There are a lot of factors involved in drug pricing that don’t enter my head when I’m seeing a patient. The three letters “PBM,” for example (pharmacy benefit manager), have never crossed my mind when I’m writing a prescription. Nor has the word “rebate.” Or the phrase “pay for delay.” Or “marketing exclusivity.”
Basically, I only care about two things: (1) Is there a good drug available to treat my patient’s condition, and (2) Can my patient afford that drug. If I can answer “yes” to both questions, I will be happy. If either one of the answers is a “no,” I will feel like our system has failed my patient.
Simplistic as this framework is, it goes a long way to describing how we should think about drug pricing.
Scenario 1: A good drug is available but is not affordable. If there is a good drug available, it is everyone’s responsibility to make sure patients can afford it. I don’t have the space or patience to delve into all the drug pricing hullabaloo related to companies like Mylan and Valeant here. Suffice it to say that drug companies should set a price that is within reason. While a coarse tool, cost effectiveness analysis should play a large role in determining a fair price. If the price is reasonable, payers should cover it.
A good example is antiviral treatment for hepatitis C infection. The old treatment for hepatitis C virus consisted of ribavirin and interferon, fairly cheap drugs that were both toxic and ineffective for too many patients. So when Gilead and other companies came out with safe and effective treatments for hepatitis C, they were right to set the price high. In fact, analyses have shown these drugs to be cost-effective in almost all scenarios. Drug companies and patients are right to have fought states and insurers who refused to cover these antivirals.
Insurers have pointed out that they are at risk of insolvency if they cover all patients with hepatitis C. While this may be true, it is not the drug companies’ responsibility to keep insurers solvent. The federal government can create a fund to lend money to payers to spread the costs of these drugs over many years—or perhaps Gilead and others could use all their excess cash to lend the money directly to insurers who cover their drugs, spreading their windfall over more years in exchange for broader coverage.
Scenario 2: Several good drugs are available. Only some are affordable. This is basically the situation with cholesterol-lowering drugs. There are two classes of drugs that are very effective at lowering LDL (bad) cholesterol: statins and PCSK9 inhibitors. Statins have been around for over a decade and are now available as generics for a few dollars per month. PCSK9 inhibitors only got FDA approval a year ago and cost around $1,000 per month.
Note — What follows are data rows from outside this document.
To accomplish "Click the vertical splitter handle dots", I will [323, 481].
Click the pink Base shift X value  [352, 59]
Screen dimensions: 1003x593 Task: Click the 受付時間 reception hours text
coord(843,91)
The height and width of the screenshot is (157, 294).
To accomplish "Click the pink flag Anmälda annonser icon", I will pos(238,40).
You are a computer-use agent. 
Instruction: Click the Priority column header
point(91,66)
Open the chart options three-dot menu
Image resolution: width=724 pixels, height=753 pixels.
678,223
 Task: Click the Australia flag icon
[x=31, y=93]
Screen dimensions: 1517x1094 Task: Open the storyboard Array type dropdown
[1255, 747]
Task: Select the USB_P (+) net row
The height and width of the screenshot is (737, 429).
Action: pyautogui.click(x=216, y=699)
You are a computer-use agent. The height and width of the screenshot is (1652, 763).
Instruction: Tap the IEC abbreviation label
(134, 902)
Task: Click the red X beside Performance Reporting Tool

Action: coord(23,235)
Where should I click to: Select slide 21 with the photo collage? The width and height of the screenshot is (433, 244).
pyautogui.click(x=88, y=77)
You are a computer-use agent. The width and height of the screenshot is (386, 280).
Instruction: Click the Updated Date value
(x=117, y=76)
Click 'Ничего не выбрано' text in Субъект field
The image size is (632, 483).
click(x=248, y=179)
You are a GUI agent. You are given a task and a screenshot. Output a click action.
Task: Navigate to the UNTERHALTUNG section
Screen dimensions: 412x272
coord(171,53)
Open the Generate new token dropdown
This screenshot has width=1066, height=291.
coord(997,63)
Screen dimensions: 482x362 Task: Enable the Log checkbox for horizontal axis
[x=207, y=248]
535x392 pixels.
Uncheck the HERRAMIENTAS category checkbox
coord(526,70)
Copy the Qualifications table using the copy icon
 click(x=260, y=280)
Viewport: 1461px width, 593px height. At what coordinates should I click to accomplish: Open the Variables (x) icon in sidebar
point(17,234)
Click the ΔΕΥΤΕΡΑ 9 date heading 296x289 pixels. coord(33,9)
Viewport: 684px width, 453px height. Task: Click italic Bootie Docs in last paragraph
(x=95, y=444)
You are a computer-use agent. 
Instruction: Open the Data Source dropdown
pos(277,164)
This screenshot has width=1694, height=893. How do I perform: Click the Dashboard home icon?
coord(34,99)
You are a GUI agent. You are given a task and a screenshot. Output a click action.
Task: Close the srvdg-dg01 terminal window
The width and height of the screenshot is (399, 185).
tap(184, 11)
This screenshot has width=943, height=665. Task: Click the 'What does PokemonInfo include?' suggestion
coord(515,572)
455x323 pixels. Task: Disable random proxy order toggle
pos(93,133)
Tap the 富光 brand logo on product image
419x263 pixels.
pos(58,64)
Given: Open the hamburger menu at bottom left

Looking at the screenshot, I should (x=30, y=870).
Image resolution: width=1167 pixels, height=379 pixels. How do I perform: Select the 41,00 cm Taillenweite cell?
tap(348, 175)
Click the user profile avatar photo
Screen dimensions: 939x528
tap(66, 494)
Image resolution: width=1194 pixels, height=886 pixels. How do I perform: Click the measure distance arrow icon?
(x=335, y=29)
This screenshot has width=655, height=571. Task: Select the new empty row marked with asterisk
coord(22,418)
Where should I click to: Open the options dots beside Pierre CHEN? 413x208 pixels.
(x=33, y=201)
In almost all cases, statins get a “yes” for both of my key questions: They are effective at lowering cholesterol and preventing deaths, and they are affordable. While PCSK9 inhibitors seem to be effective (some key trials are still pending), they are not affordable for most patients because insurers do not cover them unless a statin wasn’t enough. Do I care that these drugs are not affordable? Not really. Except in rare cases, the statins work perfectly well. Only patients with extremely high cholesterol or risk of heart disease need the PCSK9 inhibitors, and in these patients the drugs are covered by insurance.
Scenario 3: There are no good drugs available. This is not a drug pricing problem. It is a scientific innovation problem. In these cases, the government can help by funding basic research through the NIH, and the FDA must release the brakes on drug development. Since 2003, the NIH budget has decreased by 22 percent, creating a vacuum in basic science research that will cut into drug development for decades. The FDA, on the other hand, has taken bolder steps to expedite approval for drugs that could represent major improvements over existing therapies. Through the fast track, breakthrough therapy, accelerated approval, and priority review programs, the majority of drugs approved today receive some form of expedited regulatory treatment to help reach the clinic faster.
The third scenario is, of course, the most painful. For a doctor it is excruciating to tell a patient I have nothing to offer them; I can only imagine how it must feel as a patient. We should do whatever we can to support scientists and drug companies working to develop treatments for these conditions. When new drugs are developed, we must be prepared to pay for them at a fair price determined through cost effectiveness analyses. On the front line of healthcare, the shenanigans employed by drug companies, insurers, PBMs, and others are all irrelevant at the moment the prescription is written and the patient gets the right treatment.